- **The data**

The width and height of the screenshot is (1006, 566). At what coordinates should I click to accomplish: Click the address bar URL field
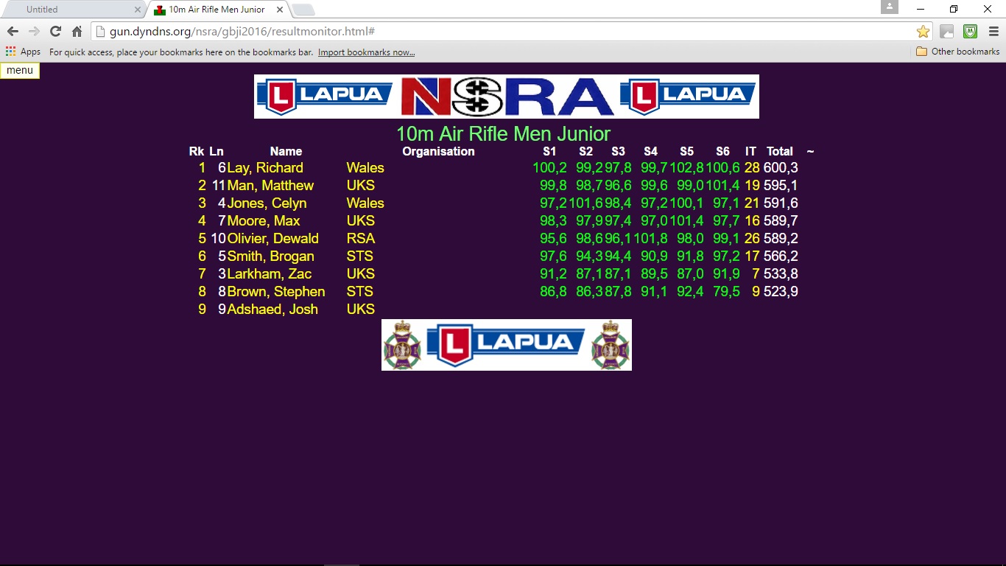click(x=501, y=32)
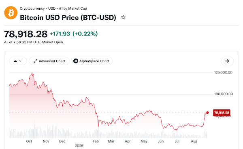
Task: Click the Bitcoin USD Price heading
Action: pyautogui.click(x=68, y=17)
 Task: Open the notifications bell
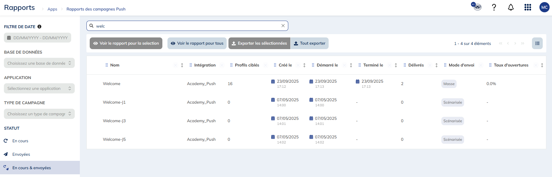tap(511, 7)
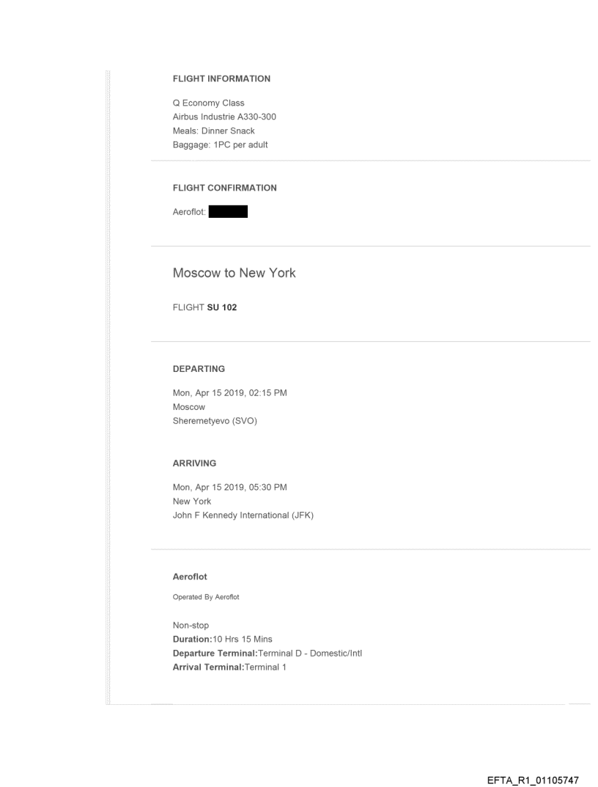Click the FLIGHT INFORMATION heading
Viewport: 598px width, 787px height.
click(x=221, y=78)
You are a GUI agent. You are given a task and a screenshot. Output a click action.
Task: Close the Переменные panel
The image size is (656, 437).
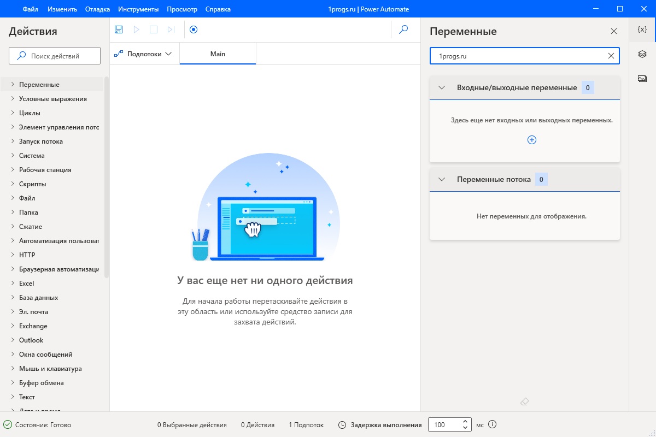click(613, 32)

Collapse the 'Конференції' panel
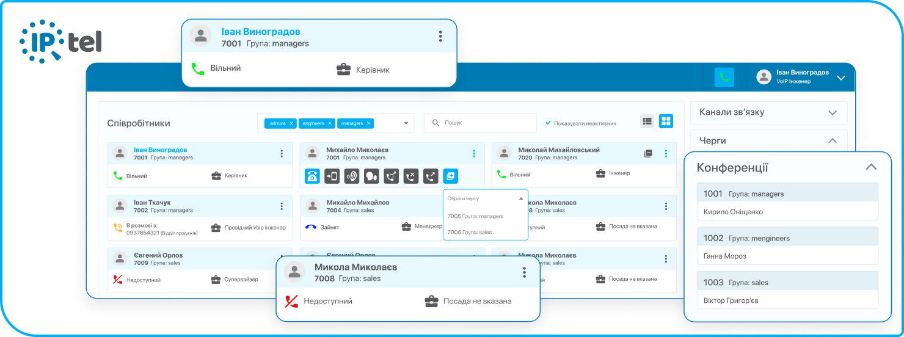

- **What you are asked to do**
Report the number of lines above holding "panel", and only that.

- **Answer space**
2